→ Work task: Filter the entries below, keeping only lines with "page".

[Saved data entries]
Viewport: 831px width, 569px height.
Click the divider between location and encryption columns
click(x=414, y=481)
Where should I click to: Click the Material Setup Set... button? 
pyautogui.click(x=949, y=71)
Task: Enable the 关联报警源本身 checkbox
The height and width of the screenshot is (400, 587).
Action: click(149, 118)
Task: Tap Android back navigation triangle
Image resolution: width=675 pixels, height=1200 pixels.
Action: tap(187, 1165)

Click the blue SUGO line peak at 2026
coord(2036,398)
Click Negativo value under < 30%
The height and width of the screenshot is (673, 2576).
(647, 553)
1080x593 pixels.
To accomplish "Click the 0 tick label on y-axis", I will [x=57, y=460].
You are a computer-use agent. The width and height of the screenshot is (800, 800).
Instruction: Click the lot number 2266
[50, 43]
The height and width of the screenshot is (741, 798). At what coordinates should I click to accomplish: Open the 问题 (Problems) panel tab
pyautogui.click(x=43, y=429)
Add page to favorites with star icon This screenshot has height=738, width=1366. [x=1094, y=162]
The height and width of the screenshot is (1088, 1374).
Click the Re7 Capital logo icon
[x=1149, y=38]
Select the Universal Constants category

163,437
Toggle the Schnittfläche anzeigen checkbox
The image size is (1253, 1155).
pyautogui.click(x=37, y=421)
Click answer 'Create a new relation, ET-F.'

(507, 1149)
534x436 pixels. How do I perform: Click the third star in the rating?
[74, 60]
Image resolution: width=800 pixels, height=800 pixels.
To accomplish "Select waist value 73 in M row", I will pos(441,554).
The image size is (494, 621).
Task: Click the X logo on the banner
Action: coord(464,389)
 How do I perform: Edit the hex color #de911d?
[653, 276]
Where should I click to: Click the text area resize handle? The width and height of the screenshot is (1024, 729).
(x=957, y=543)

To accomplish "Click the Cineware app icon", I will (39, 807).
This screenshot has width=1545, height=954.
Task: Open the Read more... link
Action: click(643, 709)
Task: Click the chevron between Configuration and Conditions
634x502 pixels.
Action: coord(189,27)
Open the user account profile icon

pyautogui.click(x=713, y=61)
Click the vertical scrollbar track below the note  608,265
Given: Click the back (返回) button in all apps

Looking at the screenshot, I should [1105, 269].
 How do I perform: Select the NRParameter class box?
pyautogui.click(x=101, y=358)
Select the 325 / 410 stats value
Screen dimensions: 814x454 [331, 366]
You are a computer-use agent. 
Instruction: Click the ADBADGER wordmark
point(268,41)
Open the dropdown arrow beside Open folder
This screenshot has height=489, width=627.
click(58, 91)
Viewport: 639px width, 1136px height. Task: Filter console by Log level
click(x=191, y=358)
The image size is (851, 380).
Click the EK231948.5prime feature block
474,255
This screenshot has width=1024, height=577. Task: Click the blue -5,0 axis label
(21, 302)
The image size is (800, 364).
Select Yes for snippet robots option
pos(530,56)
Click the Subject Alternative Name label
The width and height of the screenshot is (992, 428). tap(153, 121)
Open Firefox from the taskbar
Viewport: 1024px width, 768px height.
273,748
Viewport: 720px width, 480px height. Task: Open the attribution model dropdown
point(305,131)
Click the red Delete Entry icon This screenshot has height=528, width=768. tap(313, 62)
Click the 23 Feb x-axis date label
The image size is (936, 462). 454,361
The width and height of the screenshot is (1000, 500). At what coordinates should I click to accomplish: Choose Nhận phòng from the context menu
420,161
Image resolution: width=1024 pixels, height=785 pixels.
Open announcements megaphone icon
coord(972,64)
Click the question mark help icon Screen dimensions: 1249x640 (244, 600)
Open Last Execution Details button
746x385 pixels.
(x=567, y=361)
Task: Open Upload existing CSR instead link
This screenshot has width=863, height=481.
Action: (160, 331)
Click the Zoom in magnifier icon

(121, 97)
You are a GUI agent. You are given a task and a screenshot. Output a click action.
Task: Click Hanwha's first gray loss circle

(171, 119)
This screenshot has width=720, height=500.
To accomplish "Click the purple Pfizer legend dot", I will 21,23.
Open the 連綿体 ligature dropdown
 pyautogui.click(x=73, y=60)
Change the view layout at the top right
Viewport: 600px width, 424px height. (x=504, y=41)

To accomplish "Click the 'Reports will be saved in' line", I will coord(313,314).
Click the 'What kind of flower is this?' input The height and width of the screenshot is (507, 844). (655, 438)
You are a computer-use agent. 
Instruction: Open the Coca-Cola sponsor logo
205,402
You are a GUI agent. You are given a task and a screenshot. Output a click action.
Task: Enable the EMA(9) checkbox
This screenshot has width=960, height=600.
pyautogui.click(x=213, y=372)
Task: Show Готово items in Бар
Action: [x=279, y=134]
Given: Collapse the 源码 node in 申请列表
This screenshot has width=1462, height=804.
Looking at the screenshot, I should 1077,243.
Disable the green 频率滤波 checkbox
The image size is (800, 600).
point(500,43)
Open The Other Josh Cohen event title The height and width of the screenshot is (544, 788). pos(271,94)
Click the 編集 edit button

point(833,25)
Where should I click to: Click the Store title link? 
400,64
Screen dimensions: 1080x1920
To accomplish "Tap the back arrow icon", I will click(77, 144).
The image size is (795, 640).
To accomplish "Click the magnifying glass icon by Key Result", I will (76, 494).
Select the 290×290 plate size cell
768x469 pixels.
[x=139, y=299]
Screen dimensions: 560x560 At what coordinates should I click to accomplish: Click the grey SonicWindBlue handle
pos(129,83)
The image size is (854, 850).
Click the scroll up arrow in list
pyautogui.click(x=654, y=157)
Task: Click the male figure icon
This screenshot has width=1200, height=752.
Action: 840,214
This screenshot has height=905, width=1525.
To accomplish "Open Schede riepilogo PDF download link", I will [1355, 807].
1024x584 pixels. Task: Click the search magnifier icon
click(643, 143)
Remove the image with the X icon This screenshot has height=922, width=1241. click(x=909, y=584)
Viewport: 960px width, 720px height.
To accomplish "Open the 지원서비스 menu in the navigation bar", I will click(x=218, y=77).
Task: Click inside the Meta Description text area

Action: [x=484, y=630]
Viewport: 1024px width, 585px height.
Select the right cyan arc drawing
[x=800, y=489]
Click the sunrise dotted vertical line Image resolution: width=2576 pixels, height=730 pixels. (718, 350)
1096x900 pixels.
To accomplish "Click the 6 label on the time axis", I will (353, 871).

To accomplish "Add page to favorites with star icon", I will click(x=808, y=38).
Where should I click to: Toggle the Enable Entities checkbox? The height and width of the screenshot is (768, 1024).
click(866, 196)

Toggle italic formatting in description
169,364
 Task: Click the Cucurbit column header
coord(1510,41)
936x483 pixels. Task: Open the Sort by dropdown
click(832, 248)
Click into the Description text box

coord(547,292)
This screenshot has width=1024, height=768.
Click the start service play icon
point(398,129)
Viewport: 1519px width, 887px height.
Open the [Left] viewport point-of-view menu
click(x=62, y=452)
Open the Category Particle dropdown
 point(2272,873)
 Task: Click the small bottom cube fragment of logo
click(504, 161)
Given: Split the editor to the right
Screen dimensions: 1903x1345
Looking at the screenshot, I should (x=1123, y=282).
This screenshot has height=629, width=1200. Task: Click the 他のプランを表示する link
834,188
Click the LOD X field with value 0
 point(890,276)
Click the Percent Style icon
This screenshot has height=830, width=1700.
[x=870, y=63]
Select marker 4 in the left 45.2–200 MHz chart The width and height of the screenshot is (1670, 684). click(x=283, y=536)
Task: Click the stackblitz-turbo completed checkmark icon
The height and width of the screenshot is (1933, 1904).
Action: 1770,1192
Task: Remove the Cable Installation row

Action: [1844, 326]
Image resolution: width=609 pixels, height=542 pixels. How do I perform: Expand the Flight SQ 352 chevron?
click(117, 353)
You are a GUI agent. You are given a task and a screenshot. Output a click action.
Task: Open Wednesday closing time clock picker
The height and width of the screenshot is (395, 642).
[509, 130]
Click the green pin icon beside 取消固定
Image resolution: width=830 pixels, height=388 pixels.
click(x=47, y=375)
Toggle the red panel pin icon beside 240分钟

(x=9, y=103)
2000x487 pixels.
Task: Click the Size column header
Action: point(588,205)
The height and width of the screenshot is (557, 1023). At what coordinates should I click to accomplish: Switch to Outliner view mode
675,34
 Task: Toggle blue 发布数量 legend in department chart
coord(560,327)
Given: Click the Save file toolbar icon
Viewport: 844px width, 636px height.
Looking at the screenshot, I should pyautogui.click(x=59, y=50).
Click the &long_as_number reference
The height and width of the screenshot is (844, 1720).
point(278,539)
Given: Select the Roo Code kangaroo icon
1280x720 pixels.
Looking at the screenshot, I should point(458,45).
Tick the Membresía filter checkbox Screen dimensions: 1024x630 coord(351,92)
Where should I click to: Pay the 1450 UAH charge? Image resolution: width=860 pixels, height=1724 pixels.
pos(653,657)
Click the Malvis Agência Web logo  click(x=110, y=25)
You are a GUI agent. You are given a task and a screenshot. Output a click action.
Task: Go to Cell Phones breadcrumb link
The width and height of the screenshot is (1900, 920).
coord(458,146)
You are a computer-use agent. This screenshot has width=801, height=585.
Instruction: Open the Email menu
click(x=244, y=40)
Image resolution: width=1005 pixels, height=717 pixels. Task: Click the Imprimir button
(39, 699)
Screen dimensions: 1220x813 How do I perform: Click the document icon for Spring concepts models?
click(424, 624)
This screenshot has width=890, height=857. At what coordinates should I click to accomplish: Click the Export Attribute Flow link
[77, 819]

→ Response to this exercise:
Add page to favorites with star icon This screenshot has height=738, width=1366. [x=1094, y=162]
To accomplish "Add page to favorites with star icon", I will click(x=808, y=38).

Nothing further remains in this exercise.